研究課題
研究対象とした2つの変成岩類である山口県の領家変成岩類と熊本県の天草変成岩類に分けて成果を記載する。山口県の領家変成岩類について,当初計画では今年度に年代測定を実施する予定であった。前年度の成果として,変成分帯の確立と温度圧力条件の推定を行なった。その過程で,ザクロ石に見られる化学組成の累帯構造から,変成作用の継続時間の推定という新たな着眼点を得た。そこで,今年度は年代測定の代わりに,継続時間推定の手法確立と,試験的に最高変成度の変成岩にこの手法を適用して継続時間を推定した。
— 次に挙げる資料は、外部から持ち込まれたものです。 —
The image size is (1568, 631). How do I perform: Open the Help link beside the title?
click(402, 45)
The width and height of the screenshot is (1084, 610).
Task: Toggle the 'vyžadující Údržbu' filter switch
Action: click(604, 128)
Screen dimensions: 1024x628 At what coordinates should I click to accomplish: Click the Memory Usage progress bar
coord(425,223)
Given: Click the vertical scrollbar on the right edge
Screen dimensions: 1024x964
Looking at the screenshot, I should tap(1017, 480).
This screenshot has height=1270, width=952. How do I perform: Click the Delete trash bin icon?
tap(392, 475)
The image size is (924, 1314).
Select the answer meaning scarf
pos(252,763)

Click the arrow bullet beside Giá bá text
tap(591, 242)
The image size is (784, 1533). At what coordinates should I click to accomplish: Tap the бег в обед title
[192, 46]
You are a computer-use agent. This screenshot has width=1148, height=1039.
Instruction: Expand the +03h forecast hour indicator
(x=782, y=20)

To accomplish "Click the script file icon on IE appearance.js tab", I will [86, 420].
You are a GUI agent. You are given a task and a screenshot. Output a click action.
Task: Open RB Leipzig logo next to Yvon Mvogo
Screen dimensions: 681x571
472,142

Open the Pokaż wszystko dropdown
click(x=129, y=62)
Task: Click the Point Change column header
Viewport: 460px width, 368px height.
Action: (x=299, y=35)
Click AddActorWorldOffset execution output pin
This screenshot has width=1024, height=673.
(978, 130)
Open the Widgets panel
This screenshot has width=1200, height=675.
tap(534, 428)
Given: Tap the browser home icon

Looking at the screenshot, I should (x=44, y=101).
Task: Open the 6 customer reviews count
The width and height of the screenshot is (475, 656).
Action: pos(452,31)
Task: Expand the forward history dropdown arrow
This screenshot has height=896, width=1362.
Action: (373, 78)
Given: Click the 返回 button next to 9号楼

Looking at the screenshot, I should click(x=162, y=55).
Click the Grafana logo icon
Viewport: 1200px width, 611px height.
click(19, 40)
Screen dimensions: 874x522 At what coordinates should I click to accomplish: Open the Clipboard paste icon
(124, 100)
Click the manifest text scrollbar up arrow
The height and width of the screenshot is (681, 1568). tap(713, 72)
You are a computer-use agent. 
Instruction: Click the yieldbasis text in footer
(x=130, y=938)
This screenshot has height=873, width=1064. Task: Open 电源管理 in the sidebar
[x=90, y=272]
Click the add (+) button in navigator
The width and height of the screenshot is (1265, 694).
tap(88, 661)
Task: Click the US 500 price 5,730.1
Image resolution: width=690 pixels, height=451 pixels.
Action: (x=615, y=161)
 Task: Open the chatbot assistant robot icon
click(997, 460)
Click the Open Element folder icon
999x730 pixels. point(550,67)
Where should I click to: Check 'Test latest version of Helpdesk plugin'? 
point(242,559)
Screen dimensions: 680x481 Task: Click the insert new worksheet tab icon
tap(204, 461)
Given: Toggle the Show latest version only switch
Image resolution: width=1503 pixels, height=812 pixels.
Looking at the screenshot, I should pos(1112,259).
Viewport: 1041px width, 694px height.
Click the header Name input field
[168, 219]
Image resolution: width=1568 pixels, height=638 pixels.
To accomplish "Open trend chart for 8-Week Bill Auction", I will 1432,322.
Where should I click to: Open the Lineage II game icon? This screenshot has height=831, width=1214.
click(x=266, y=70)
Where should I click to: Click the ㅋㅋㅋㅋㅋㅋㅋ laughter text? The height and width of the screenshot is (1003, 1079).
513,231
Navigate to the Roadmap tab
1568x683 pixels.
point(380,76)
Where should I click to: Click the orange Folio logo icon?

その結果,高温継続時間はおおよそ1,400万年となり,大陸衝突を数値計算した既存の論文が示す高温継続時間の約10分の1となり,領家変成作用が非常に短時間で生じた地質現象である可能性が見えてきた。ただし,開発した手法に用いた仮定の検証など,検討課題は数多く残されている。次に,熊本県の天草変成岩類について,当初は初年度には対象としない予定であったが,1試料について年代測定を実施した。約1GPaの高圧下で部分融解を経験した酸性の片麻岩を対象とし,その年代値は前年度に論文に公表した下部地殻由来と考えられる片麻岩の年代と誤差範囲内で一致した。いずれの試料のザクロ石も化学組成の累帯構造は均質化しており,高温条件下の滞在時間が相対的に長いことがわかっている。年代に差がないことから,部分融解の時期は高温継続の比較的初期に生じたものであると推定される。この年代値のもつ意義は,次年度に継続して議論していく。
2: おおむね順調に進展している
本研究では,下部地殻を代表する天草変成岩類と,中部地殻を代表する領家変成岩類の温度圧力構造,変形履歴,形成年代を明らかにして,マントルの流動に地殻がどのように応答するのかを明らかにすることを目的としていた。今年度の計画として,領家変成帯の年代測定を予定していた。しかし,初年度中に出てきた,変成作用継続時間を推定する手法開発に時間を充てたため,当初の計画は遂行されなかった。しかし,この手法開発はまだ粗いながらも判定量的に変成継続時間を推定することに成功しており,今後の年代測定と組み合わせることによって,変成作用の年代の絶対値のみならず,その前後の高温継続時間を知ることができ,さらにK-Ar法,Rb-Sr法などの閉止温度の低い年代測定と組み合わせることによって,領家変成作用の温度-時間履歴をより詳細に解析することができる道筋が見えてきたことは大きな成果と考えられる。さらに,当初の計画では天草変成岩類の年代測定は平成28年度実施を予定していたが,昨年度公表した論文の続編として新たに年代値を加えたことも成果である。天草変成岩類では高温の下部地殻物質と海溝付近の低温の下部地殻物質が衝突している。最初は後者の年代を決定すべく塩基性片麻岩からジルコン分離を試みたが,3試料粉砕して鉱物を抽出することができなかった。そのため方針を変更して,部分融解を経験した高温の珪長質片麻岩の年代測定を行なった。以上のことを総合的に考慮して,「おおむね順調に進展している」と判断した。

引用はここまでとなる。